Alih-alih membubarkan massa sesuai prosedur, AKBP Oloan Siahaan diduga langsung mengarahkan tembakan ke arah kerumunan remaja. Tanpa tembakan peringatan. Tanpa upaya dialog.

Dalam peristiwa itu, korban tertembak di perut dan proyektil menembus ususnya. Teman korban, B, juga mengalami luka tembak di tangan. Mereka bukan menyerang pihak Oloan dengan senjata tajam seperti yang dinarasikan dalam pernyataan polisi. Mereka melakukannya dengan melempar batu.

“Diperkirakan 5 hingga 6 tembakan dilepaskan. S sendiri tertembak saat berusaha menyelamatkan diri,” ujar Adinda Zahra, Koordinator Operasional KontraS Sumut, saat dikonfirmasi Kamis (12/6/2025).

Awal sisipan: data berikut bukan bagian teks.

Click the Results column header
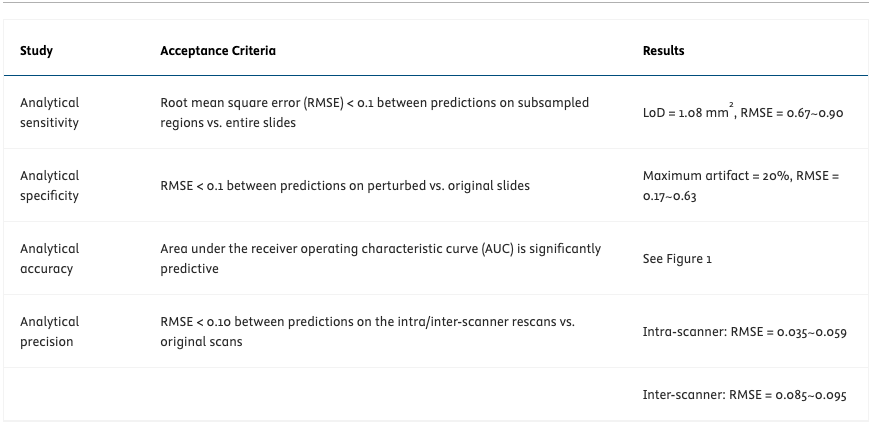The image size is (870, 423). click(x=663, y=50)
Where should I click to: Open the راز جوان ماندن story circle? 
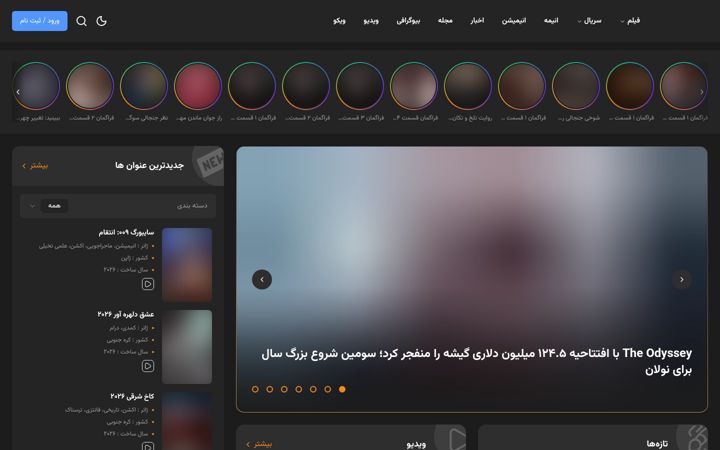click(x=198, y=86)
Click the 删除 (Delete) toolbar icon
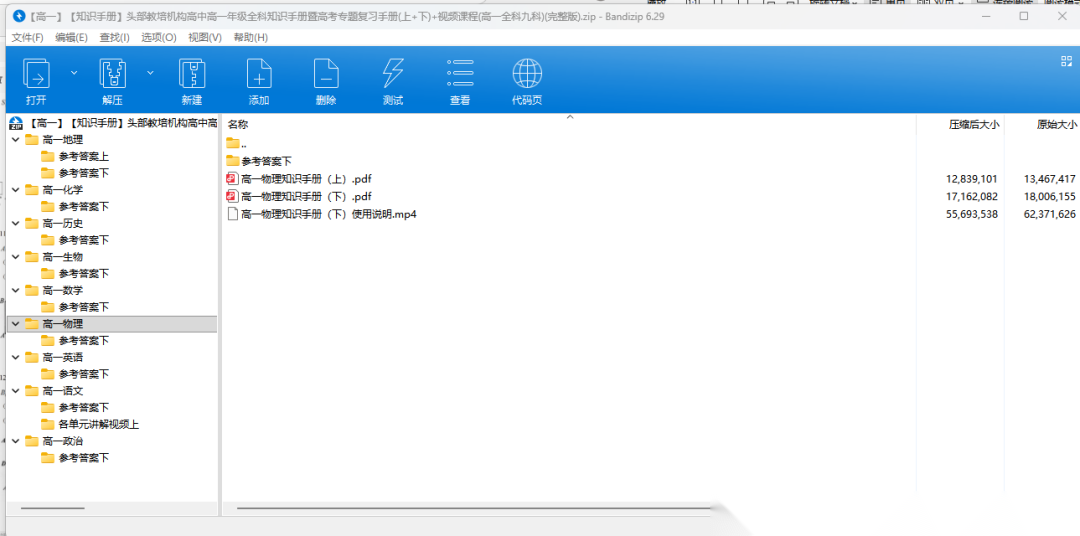This screenshot has height=536, width=1080. (x=326, y=75)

Baca juga: Jejak Tembakan di Pelabuhan Belawan

Dalam kondisi terluka parah, Suhada berjalan sejauh lebih dari 700 meter sebelum akhirnya dilarikan ke Rumah Sakit Delima. Namun nyawanya tak tertolong.

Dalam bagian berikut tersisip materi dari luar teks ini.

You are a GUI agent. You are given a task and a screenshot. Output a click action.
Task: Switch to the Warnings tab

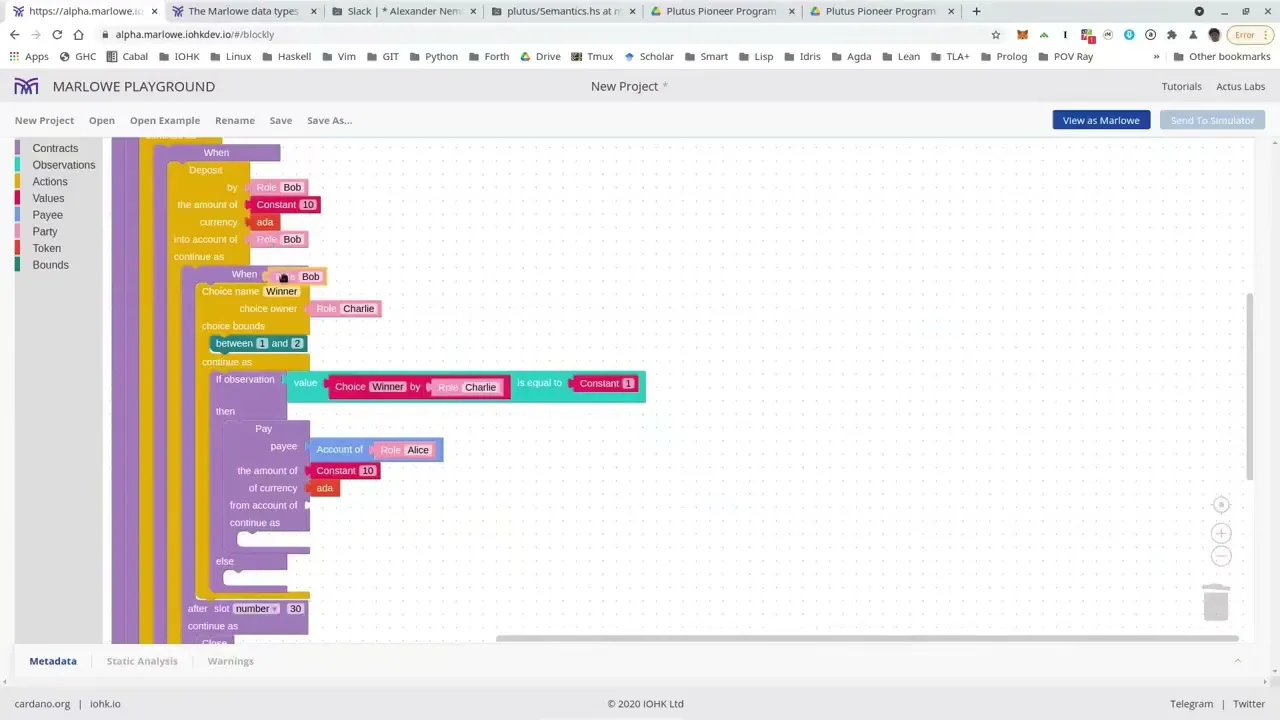click(x=230, y=661)
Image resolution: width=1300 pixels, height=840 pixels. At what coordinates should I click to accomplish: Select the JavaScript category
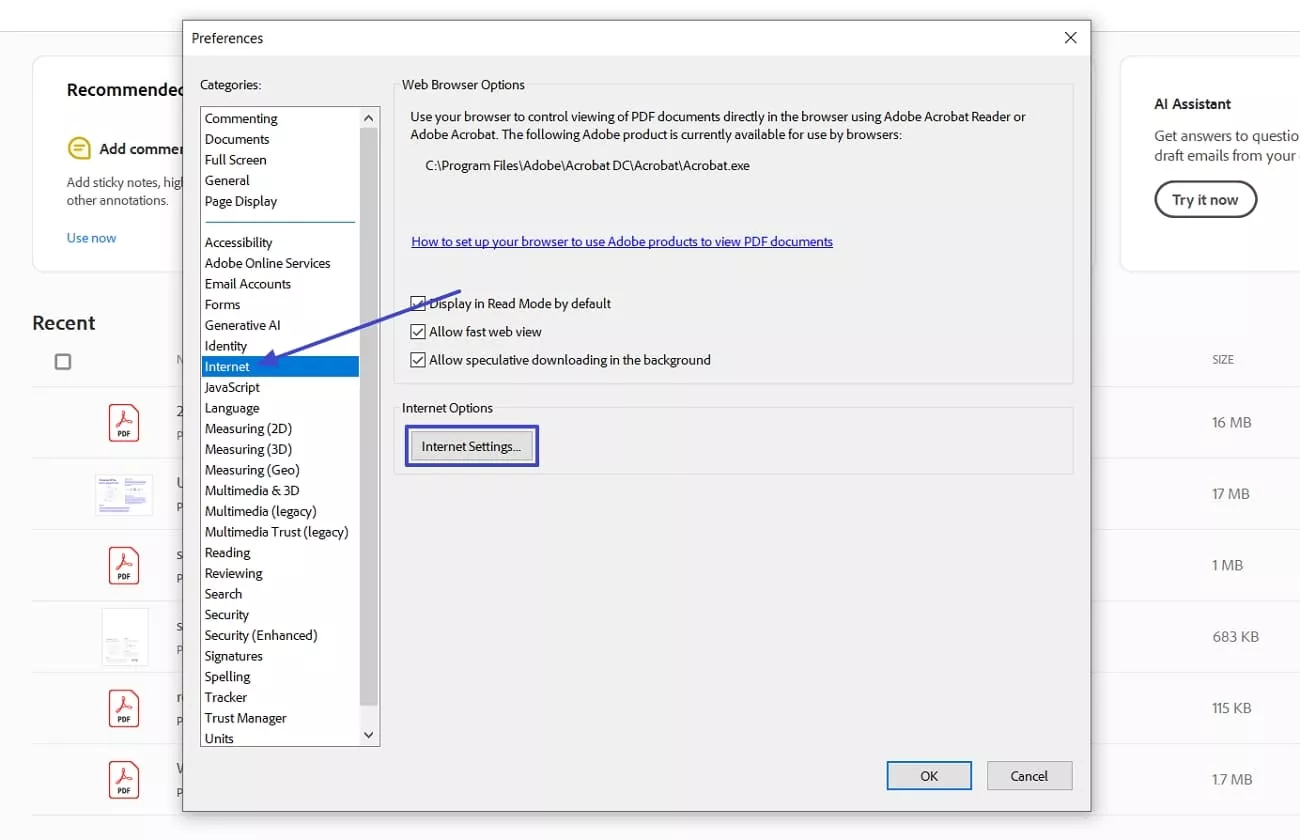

Dugaan Manipulasi Narasi dan Upaya Pembungkaman.

Tak berhenti di sana, KontraS juga menemukan indikasi upaya pengaburan fakta. Pasca-kematian Suhada, pihak kepolisian mendatangi ibunda korban, Nurhayati, membawa serta sebuah surat pernyataan. Isinya menarasikan bahwa Suhada adalah pelaku penyerangan terhadap mobil dinas Oloan. Surat itu ditolak mentah-mentah oleh sang ibu.

“Narasi dalam surat itu tidak sesuai dengan apa yang dikatakan anak saya sebelum meninggal,” tutur Dinda menirukan Nurhayati.

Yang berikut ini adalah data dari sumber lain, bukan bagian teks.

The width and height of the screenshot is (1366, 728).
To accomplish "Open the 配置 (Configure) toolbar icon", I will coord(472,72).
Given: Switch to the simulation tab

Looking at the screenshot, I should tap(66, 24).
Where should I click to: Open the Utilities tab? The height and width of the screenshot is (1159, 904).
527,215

Menurut pengakuan Suhada di detik-detik terakhirnya, ia tak melakukan serangan berlebihan. Ia justru ditembak saat mencoba menyelamatkan diri.

Diamnya Penegakan Hukum dan Ancaman Impunitas.

Pasca kejadian, AKBP Oloan hanya dikenai penempatan khusus (patsus) di Mabes Polri. Belum ada proses hukum terbuka. Belum ada transparansi kepada publik. Belum ada kejelasan mengenai kelanjutan kasus.

Lembaga Bantuan Hukum (LBH) Medan menyebut bahwa penonaktifan dan patsus bukanlah bentuk pertanggungjawaban hukum.

“Tindakan ini seharusnya diproses secara etik dan pidana. Apalagi korbannya adalah anak-anak,” kata Direktur LBH Medan Irvan Saputra dihubungi terpisah.

Padahal, Indonesia telah meratifikasi berbagai instrumen internasional seperti Kovenan Internasional tentang Hak Sipil dan Politik (ICCPR) dan Deklarasi Universal HAM (DUHAM). Selain itu, hukum nasional seperti UU No. 39/1999 tentang HAM, UU No. 35/2014 tentang Perlindungan Anak, hingga Perkapolri No. 1 Tahun 2009 mengenai penggunaan kekuatan dalam tindakan kepolisian, semuanya mengatur tegas pembatasan penggunaan kekuatan mematikan.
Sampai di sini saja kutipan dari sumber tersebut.